=== Begin Enclosure ===

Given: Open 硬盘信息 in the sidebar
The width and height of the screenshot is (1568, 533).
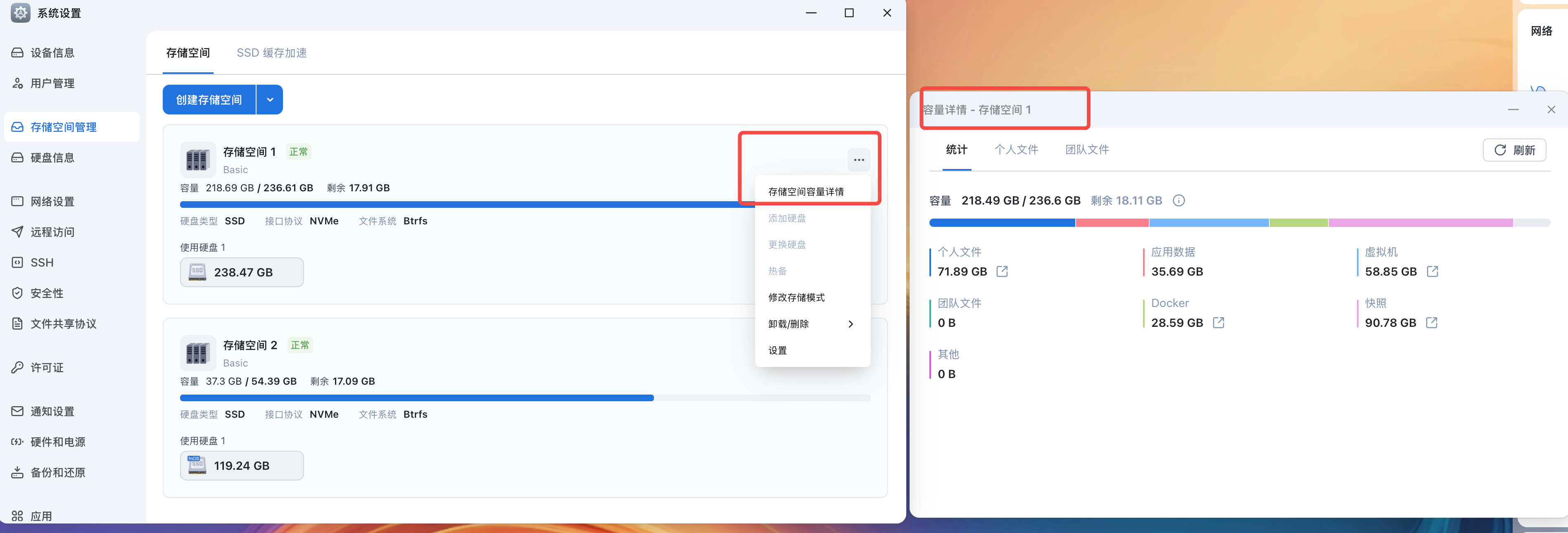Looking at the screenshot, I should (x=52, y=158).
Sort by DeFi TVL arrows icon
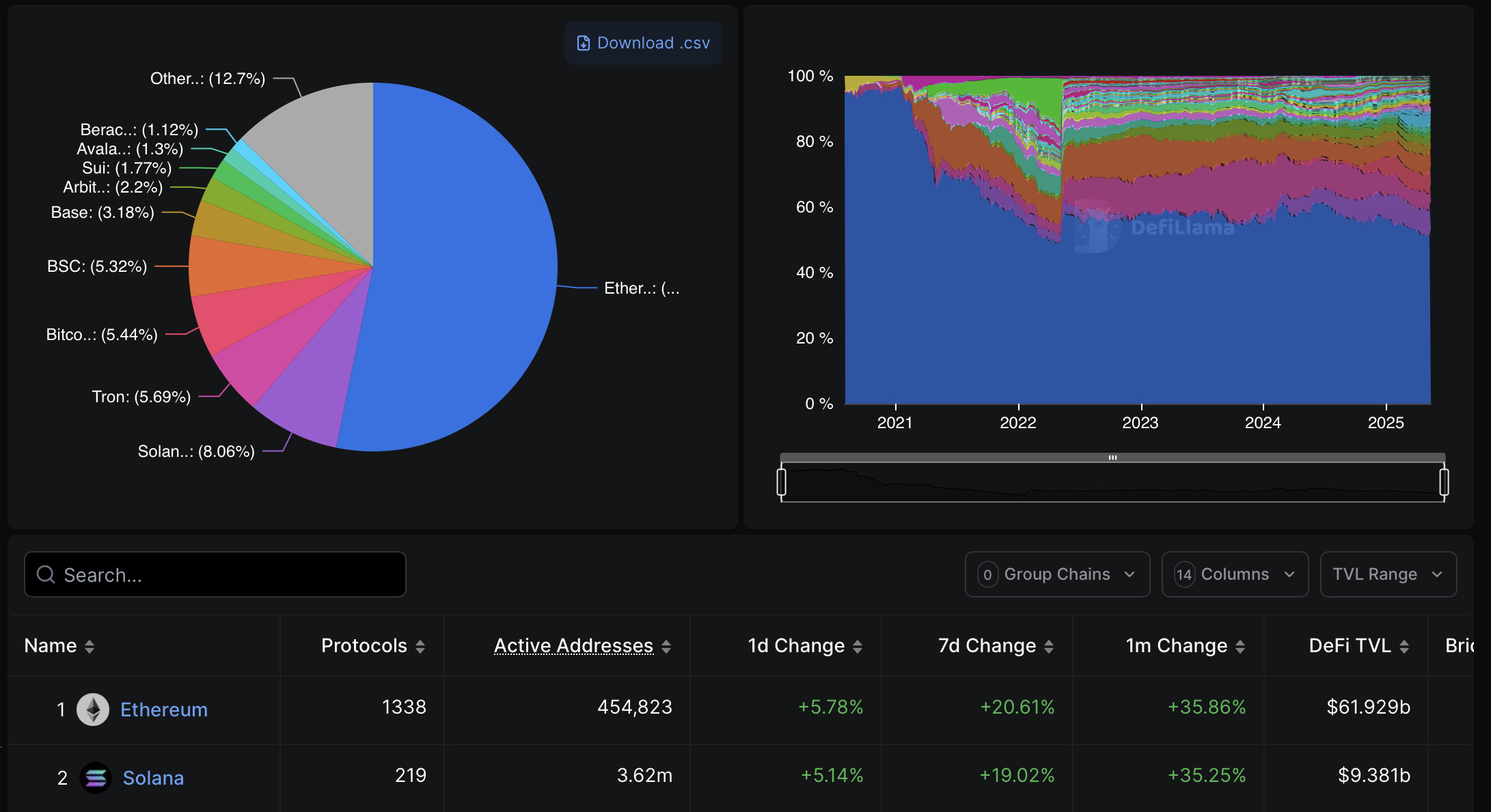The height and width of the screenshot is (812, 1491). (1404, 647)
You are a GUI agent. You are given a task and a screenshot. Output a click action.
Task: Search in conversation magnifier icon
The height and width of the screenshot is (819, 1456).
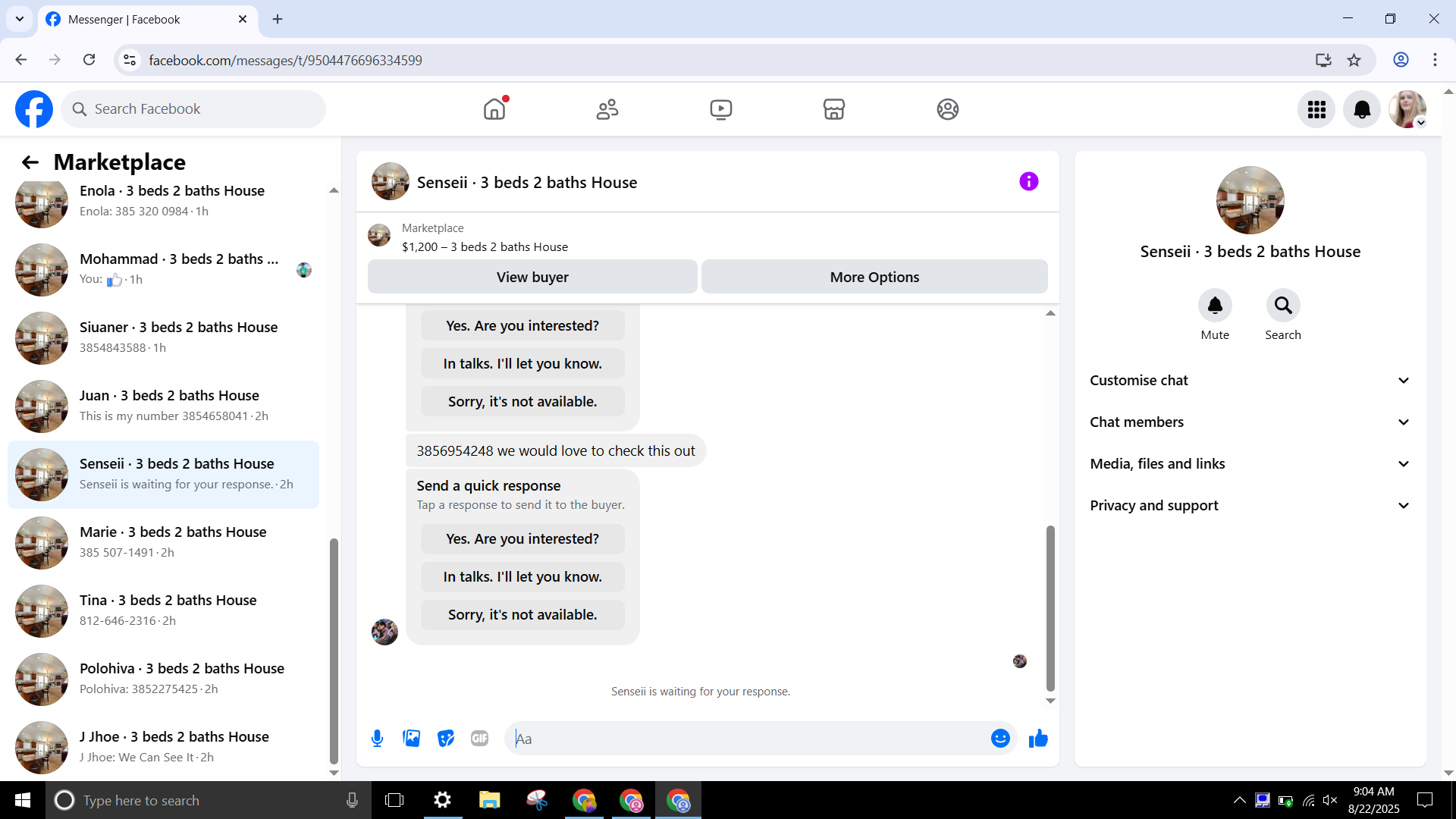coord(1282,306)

=== End Enclosure ===
=== Begin Enclosure ===

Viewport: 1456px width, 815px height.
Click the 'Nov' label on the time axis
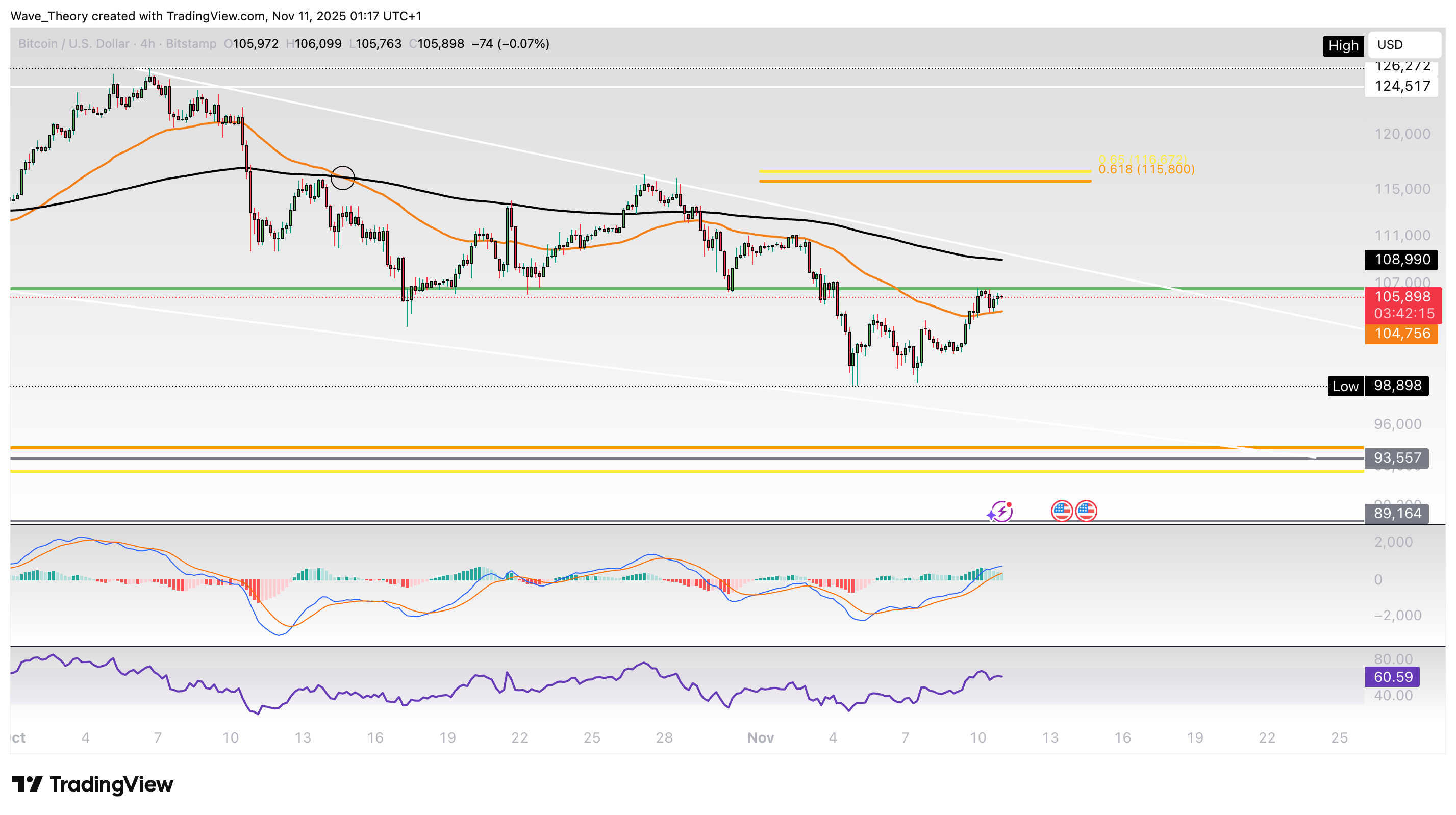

=== End Enclosure ===

Set down precisely the lines above between the line holding "Viewport: 1456px width, 815px height." and the line holding "Click the 'Nov' label on the time axis", inclusive, and nothing beyond them.

Task output:
Viewport: 1456px width, 815px height.
Click the 'Nov' label on the time axis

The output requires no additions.